CE: Resilience Virtual Screening & Twitter Townhall
Join us on Tuesday, April 3rd for a VIMEO Virtual Screening of the award-winning film, RESILIENCE: The Biology of Stress & The Science of Hope - a critically acclaimed documentary chronicling a new movement among pediatricians, therapists, educators and communities, who are using cutting-edge brain science to disrupt cycles of violence, addiction and disease.
RESILIENCE: The Biology of Stress & the Science of Hope is the latest film from documentary Director-Producer James Redford and Executive Producer Karen Pritzker. The film premiered in January 2016 at the Sundance Film Festival to sold out audiences and received high acclaim, traveling around the world and sparking community dialogues, action plans and trauma-informed practices that address childhood trauma.
In the aftermath of Oprah Winfrey's 60 Minutes segment and in support of National Child Abuse Prevention Month, KPJR Films would like to both broaden and deepen the national conversation around Adverse Childhood Experiences (ACEs) and the impact of childhood trauma on a global scale, including a live post-screening Twitter Townhall Q&A featuring leading national and international experts working across the sector.
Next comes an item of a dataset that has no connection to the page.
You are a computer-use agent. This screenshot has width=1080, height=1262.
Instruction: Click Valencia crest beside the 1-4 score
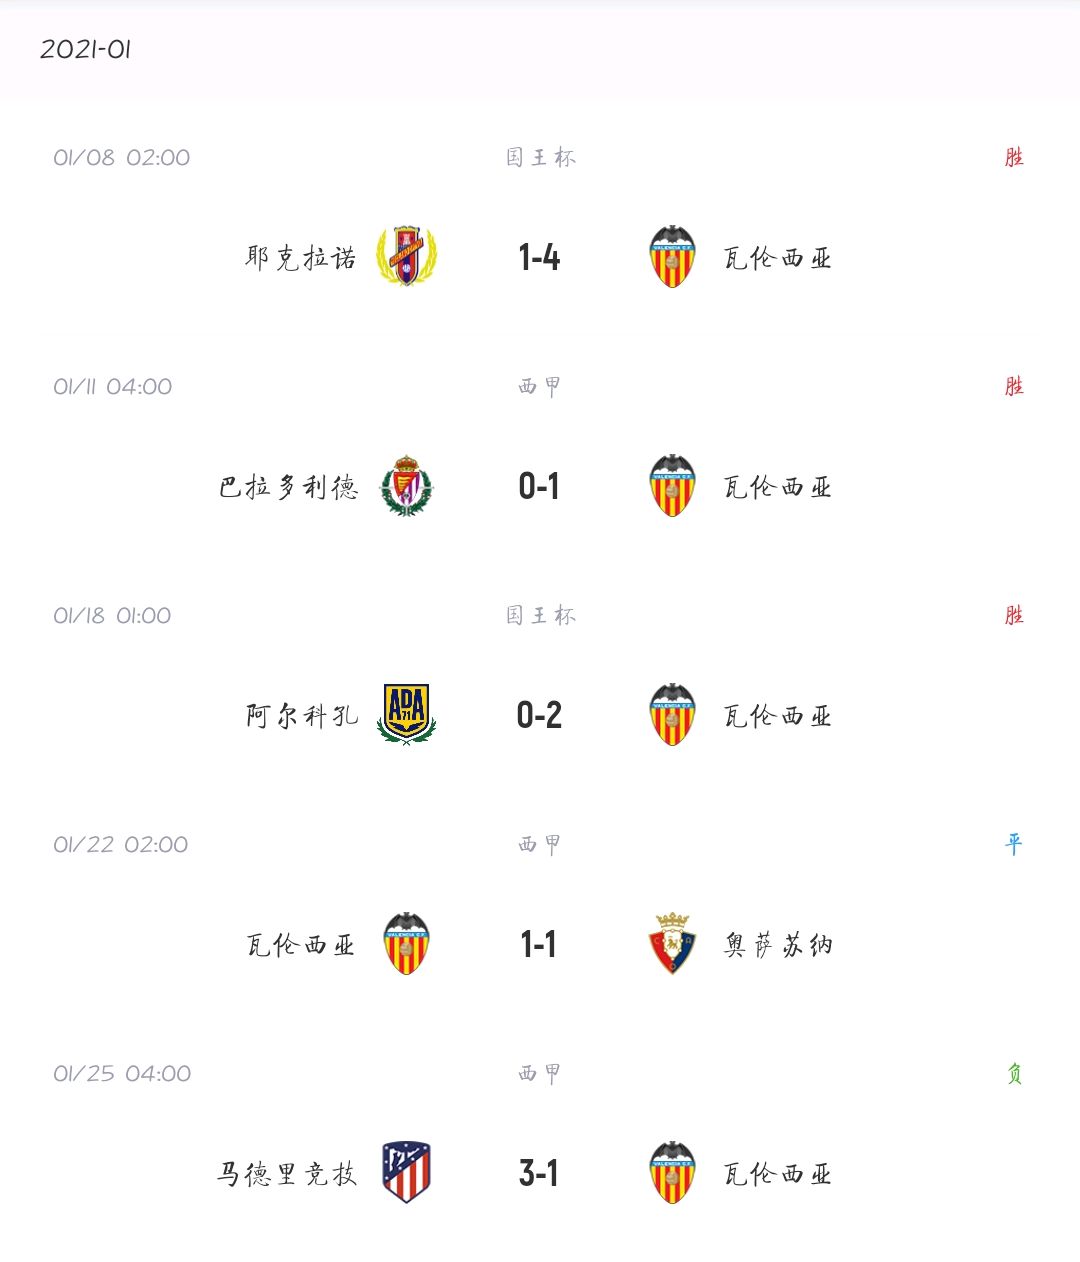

RESILIENCE, and companion film PAPER TIGERS, are proven, innovative media tools used to build awareness and provide additional education about ACEs and shows the impact of child abuse and neglect in communities across the country. PAPER TIGERS follows a year in the life of an alternative high school that has radically changed its approach to disciplining its students, becoming a promising model for how to break the cycles of poverty, violence and disease that affect families. While RESILIENCE: THE BIOLOGY OF STRESS & THE SCIENCE OF HOPE is a one-hour documentary that delves into the science of Adverse Childhood Experiences (ACEs) and the birth of a new movement to treat and prevent toxic stress, which is now understood to be one of the leading causes of everything from heart disease and cancer to substance abuse and depression, toxic stress and extremely stressful experiences in childhood can alter brain development and have lifelong effects on health and behavior.